Я взвешиваю свои варианты. Я хочу, чтобы ее нашли? А если я узнаю ее местонахождение, что тогда? Я прыгну и спасу ее во второй раз, как рыцарь в сияющих чертовых доспехах? Я не такой. Это не то, что я делаю.
Богдан добавляет: — Но надо
Я уже знаю это. Это не облегчает решение.
— Кто источник?
— Макмиллан, — отвечает Богдан. — Но он в отделении полиции. У него нет юрисдикции над службой маршалов.
— У нас там нет источника?
— Нет.
Я киваю. — Может быть, это и к лучшему.
Брови Богдана приподнялись.
— Перестань так на меня смотреть, — рычу я.
— Можно вопрос? — он говорит.
Я смотрю на него. Богдан никогда не подглядывает, никогда не сомневается во мне. Для него даже рискнуть задать вопрос необычно. Я киваю.
— Что с ней было?
Если бы вопрос исходил от кого-то другого, я бы отказался отвечать.
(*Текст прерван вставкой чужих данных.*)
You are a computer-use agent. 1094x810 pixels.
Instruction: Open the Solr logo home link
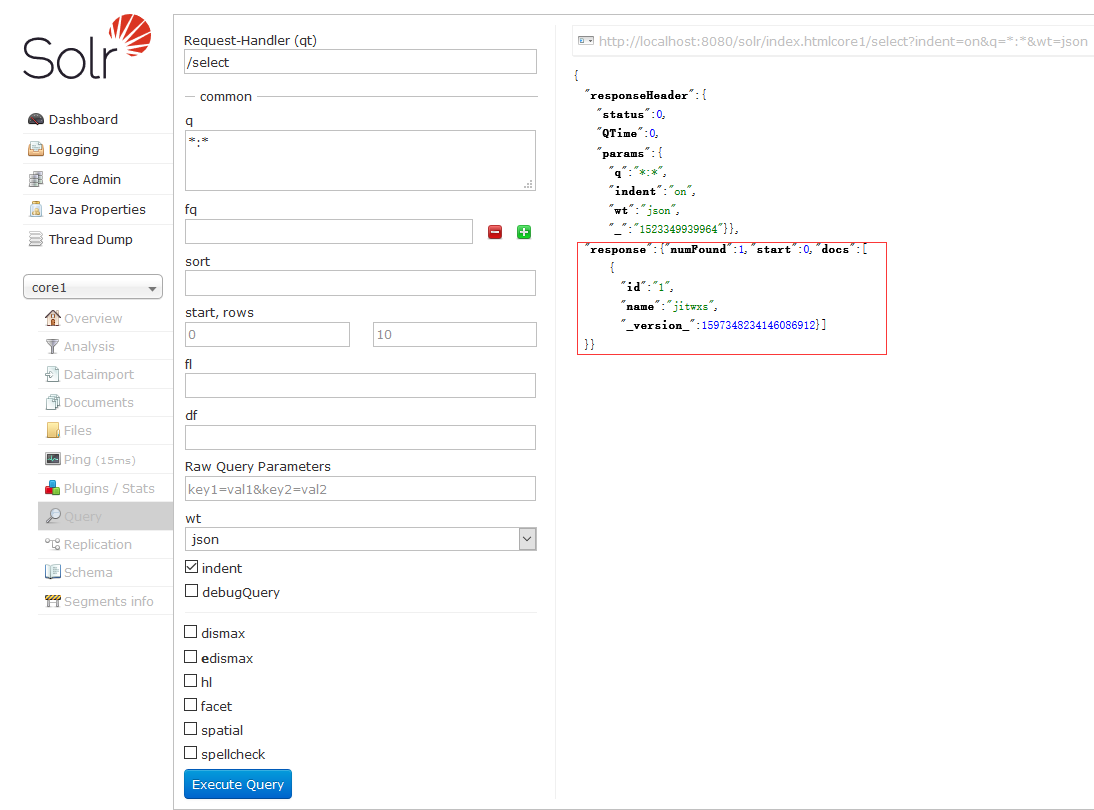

Но Богдан больше, чем просто моя правая рука. Он мой брат. Я могу сказать ему правду. Видит бог, он заслужил это потом и кровью.
Но правда в том, что я, блядь, не знаю, что такого в Ками застряло у меня в голове, как заноза.
— Она была другой, — коротко говорю я. — Вот и все.
— Просто я никогда не видел, чтобы ты так быстро влюблялся в женщину. На самом деле, я никогда не видел, чтобы ты вообще падал.
Я насмешливо фыркаю. — Тебе многое сходит с рук из-за твоей фамилии. Ты понимаешь это, не так ли?
Он ухмыляется. — Я понимаю. — Улыбка сползает с его лица почти сразу.
— Но это не относится ко всем с нашей фамилией, не так ли?
Мои сухожилия натянуты. Мои мышцы пульсируют от желания начать действовать.
Максим затаился уже несколько дней. На то есть веская причина — потому что, если я доберусь до него, я заставлю его страдать.
— Я видел его в ресторане, Богдан, — рычу я. — Это определенно был он.
— Я знаю. Я верю тебе.
— Он разделяет наше имя. Он разделяет нашу кровь. И это дало ему определенный уровень иммунитета. По крайней мере, раньше. Я был терпелив с ним. Снисходительный. Но сейчас он зашел слишком далеко.
— Он не мог знать, что она что-то для тебя значит.
— Наоборот, я думаю, что он взял ее просто потому, что думал, что она что-то для меня значит.
Богдан хмурится. — Зачем ему это делать?
— Чтобы сделать заявление, — говорю я. — Дать мне знать, что он идет за тем, что, по его мнению, является его неотъемлемым правом. Яков был первым сыном; он был Крестный Отец. И если бы отец Максима был жив, Максим принял бы Воробьеву братву. Вместо этого он мой.
Богдан вздыхает. — Не нужно рассказывать мне семейную историю, брат. Я знаю это так же хорошо, как и ты. Я просто никогда не думал, что у него хватит смелости выступить против тебя.